Honestly, the only real cyborg we know. |
“Lamah Over Ledesma Should Not Be Automatic,” came very
close to being the name for this post. It didn’t work when the line between
them blurred.
Earlier tonight, FC Cincinnati topped the Charleston Battery2-1 down in Charleston. It was a good win, not a great one, and, as a game,
definitely not one for the ages. I’m glad Cincinnati won, if only because MLS
being better than USL is the structural order of things, but it felt more like
a battle of capacities – by which I mean, Cincinnati had a means to win this
game in the form of higher end players at their top-end - while Charleston did not. FC Cincy fans should feel cheered by how
quickly their team reversed
Charleston’s equalizer (and how much sustained pressure they piled on), but there’s nothing particularly interesting about a
team with MLS resources and reputation beating a team with USL resources and
reputation. In other words, Cincinnati did win….but am I alone in wishing the win
looked either better or more explicable?
I’m going to set this up in the spirit of a geometry
equation – i.e., start with a set of “givens” and see where I can go from
there. (Also, I never made better than a “C” in Geometry, probably because my
teachers failed me, not the other way around. Monsters, but I digress.) Here
are the givens:
1) The line-up Alan Koch trotted out was a plausible
starting eleven for FC Cincinnati;
2) There are players on FC Cincinnati’s roster outside those
11 players who can help build a different starting eleven for FC Cincinnati;
3) That win did not send the right kind of chills down your
spine; and
4) That’s OK. We’re all OK.
Speaking for myself, this was my first glimpse of the
USL/MLS cyborg that FC Cincinnati will enter into the lists for MLS 2019. With
tonight solely in mind, I saw a team that defended comfortably by not giving up
many good chances; I also saw a team that didn’t create a ton of great chances,
but one that created enough of them. The players who came down/over from MLS – e.g., Darren
Mattocks, Fanendo Adi, Victor Ulloa, and Alvas Powell – rose above, and I’m going
with Mattocks and Ulloa as stand-outs. Adi had several good chances on goal –
especially in the first half – and he wrestled for the penalty that led to the
game winner, but, and this is the last time I’ll mention it, this came against
a USL team. Games will get more challenging for FC Cincinnati, but probably
after their next game against the Chicago Fire, because, holy shit, can those
guys feel like a substitute USL team more often than they want to (also, their
own fans hate them; speaks volumes).
When I look for real bright sides in tonight’s performance,
I go with things like Forrest Lasso and Justin Hoyte not looking remotely out
of place; hell, Hoyte looked MLS-ready as anyone else. Przemyslaw Tyton,
meanwhile, didn’t have enough to do, so I'll have to see what other gears the guy has at some future point.

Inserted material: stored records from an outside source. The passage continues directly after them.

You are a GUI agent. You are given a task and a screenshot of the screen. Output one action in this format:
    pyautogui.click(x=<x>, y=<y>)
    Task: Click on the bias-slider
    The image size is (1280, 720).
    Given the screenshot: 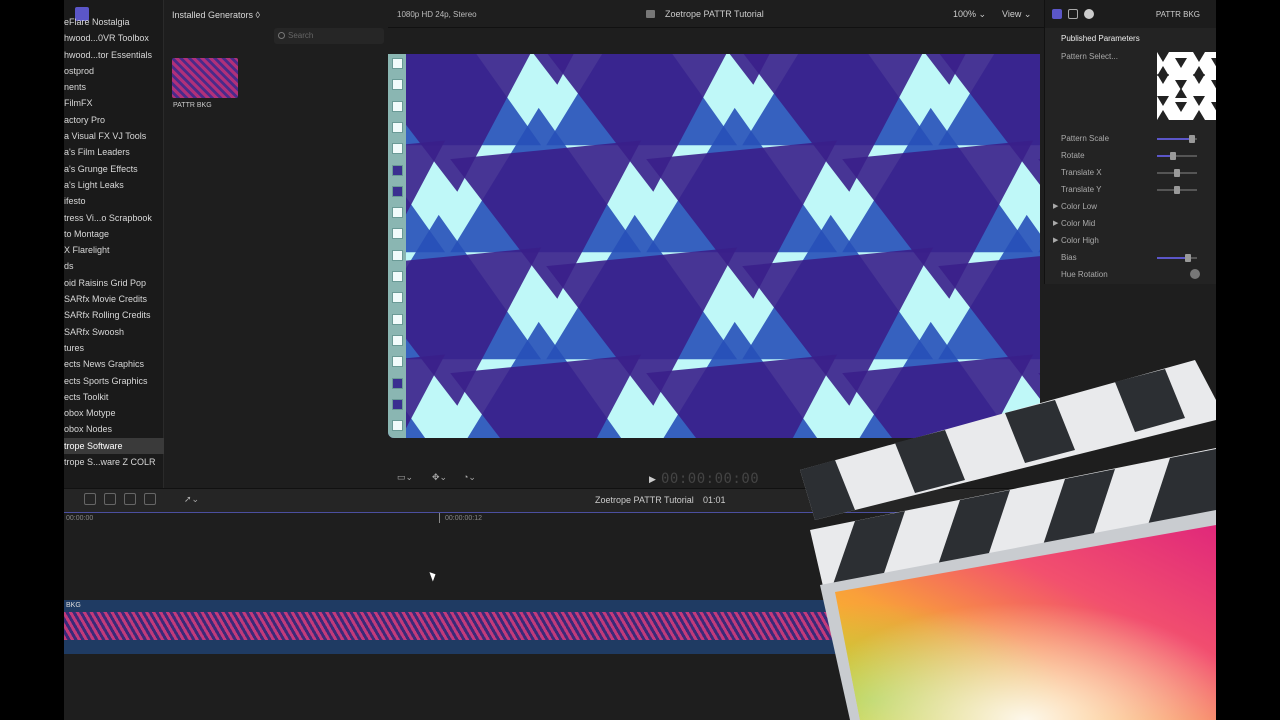 What is the action you would take?
    pyautogui.click(x=1177, y=258)
    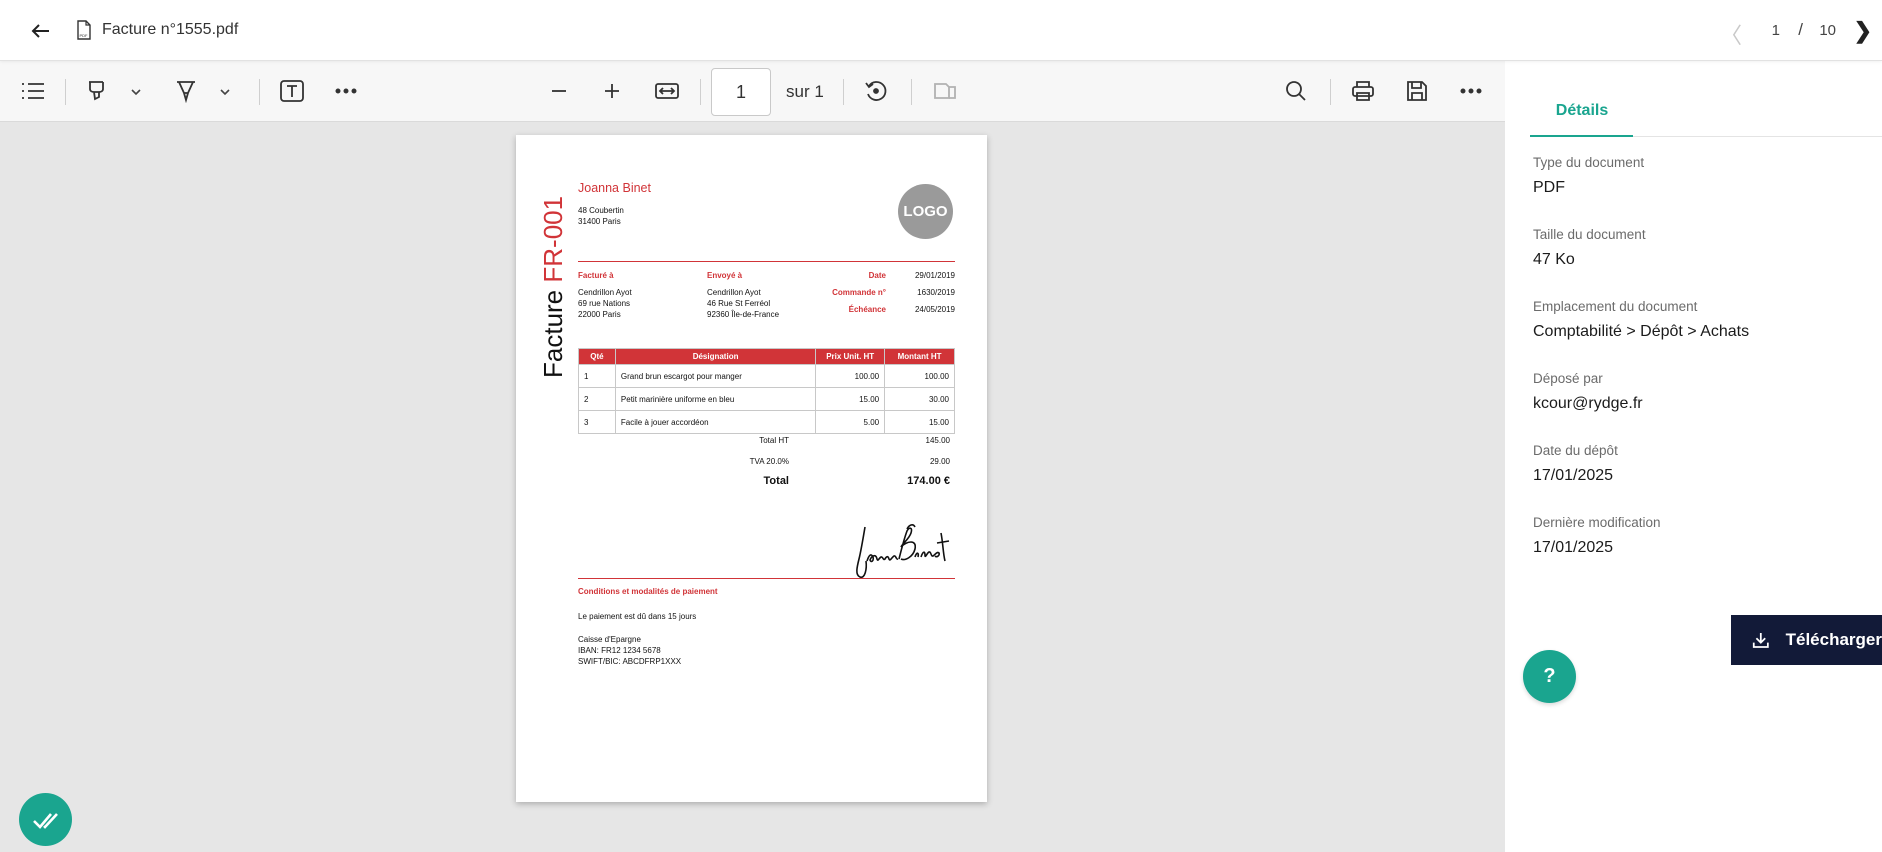  I want to click on back-arrow-icon, so click(41, 31).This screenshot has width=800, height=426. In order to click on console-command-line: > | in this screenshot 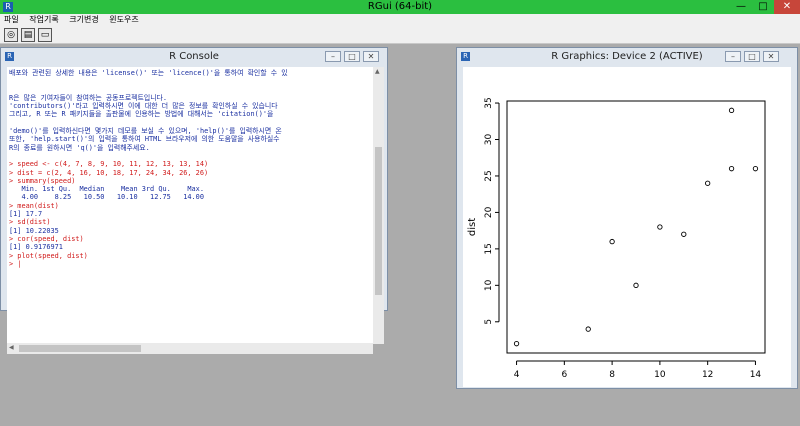, I will do `click(16, 264)`.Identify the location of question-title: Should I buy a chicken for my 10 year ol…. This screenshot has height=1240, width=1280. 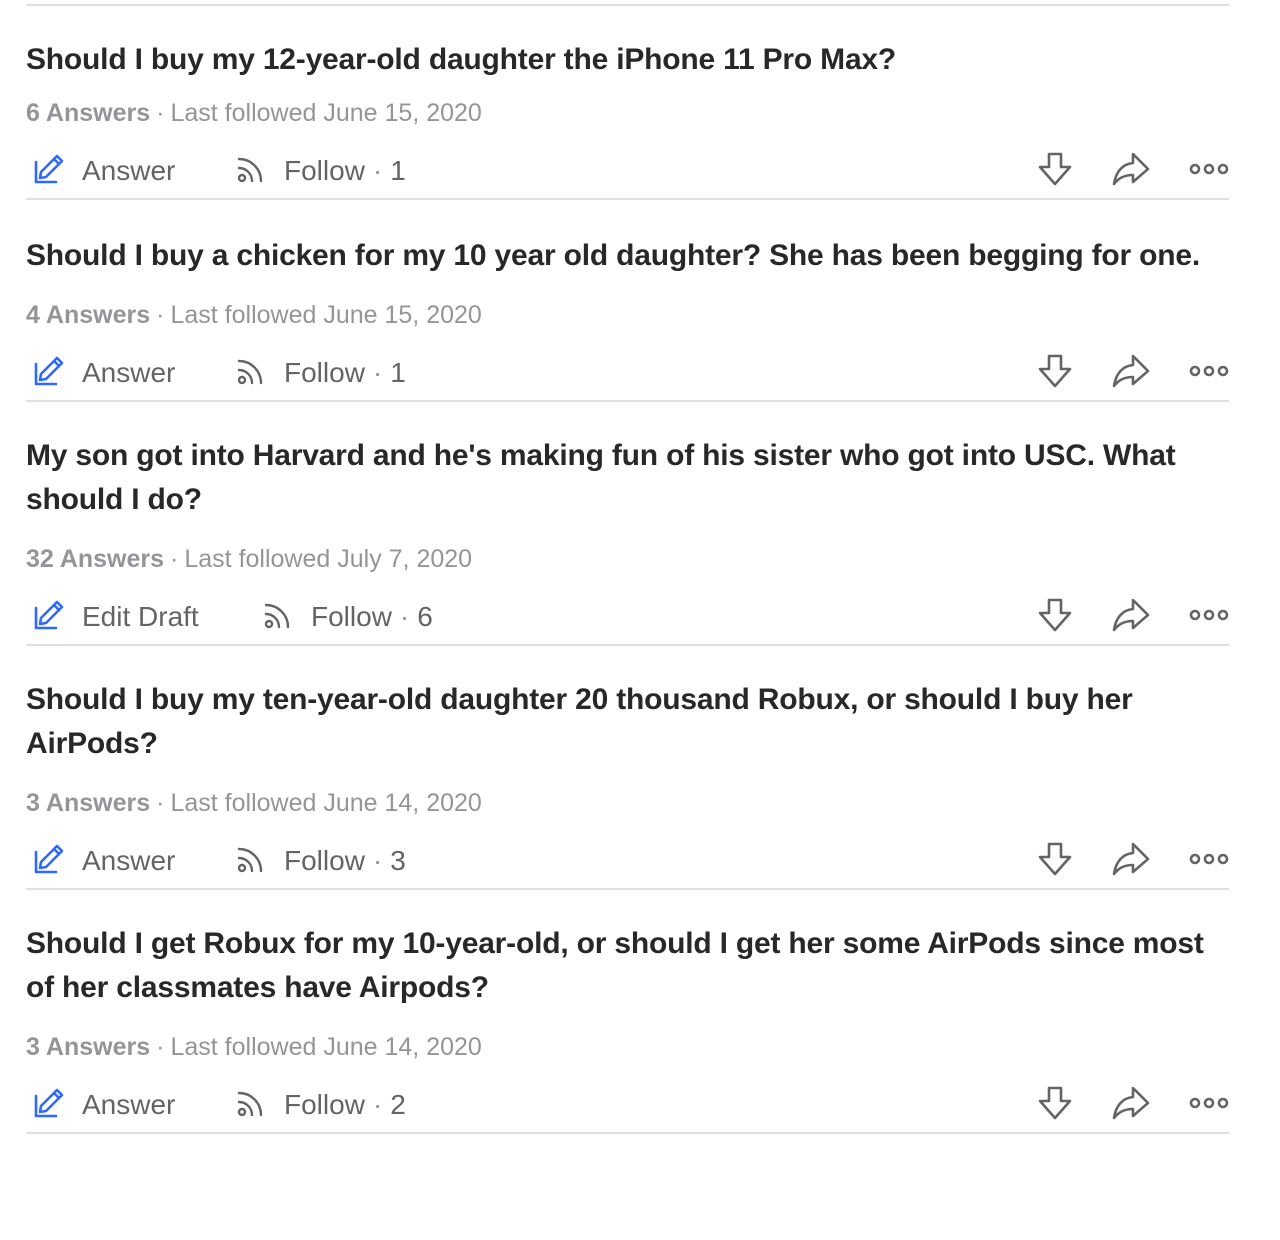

As for the rest, it's time for some disclosures. First, I struggled to identify a bunch of players in the defense
until the end of the match.; it wasn't until after the half that I sorted out where Mathieu
Deplagne played versus Nick Hagglund (eh, it's preseason all 'round). It also took a little
time to tell who was doing what in defensive midfield, but what I will say is
this: when FC Cincinnati put in the players they lifted up from the USL - e.g., Emmanuel Ledesma, Nazmi Albadawi, etc. - the attack made more sense to me. The goals came from the new kids – e.g., mostly Adi and
Mattocks - but the Second Unit played higher percentage stuff - for instance, repeatedly finding one or two players in acres of space on the left
late in the game. That felt like a bigger breakdown from Charleston’s point of
view than, say, Adi bobbling a ball in for a goal or getting hauled down for a
PK.
That’s not intended to diminish Adi’s contributions.
Arguably, those two plays he made – e.g., scoring the goal and earning the
penalty - won the game. That's significant on the grounds that Adi is what the kiddie-pool's worth of pundits I follow expect to carry FC
Cincinnati's attack as far as they’ll go in their inaugural, 2019 season. Do I buy that? Ehh. See above.
For what it’s worth, and barring a statement to the contrary (which I made no effort to find), this slim win against a former USL rival was Koch’s last chance to fully experiment. I guess my first question is, did he? How close is the line-up he fielded tonight to the one he wants to play on March 2nd, against the Seattle Sounders? (For anyone not tracking them this preseason, don't read much into their results; they've been playing a combination of their bench and their youth players forr most of preseason.) With all the above noted and entered into the record, I’m delighted to see this cyborg of a team play for the first time ever, but I also don’t know that I learned a ton from it. The opposition didn’t match the level, god knows what to make of the line-up, and that win was thin as Twiggy (deep cut to nowhere!).
Happily, we’ve got another couple games to pick apart prior to March 2nd, when FC Cincy faces the Seattle Sounders. For what it’s worth, and potential for a Seattle-inspired rout aside, that game has too many signs of being boring as watching paint dry.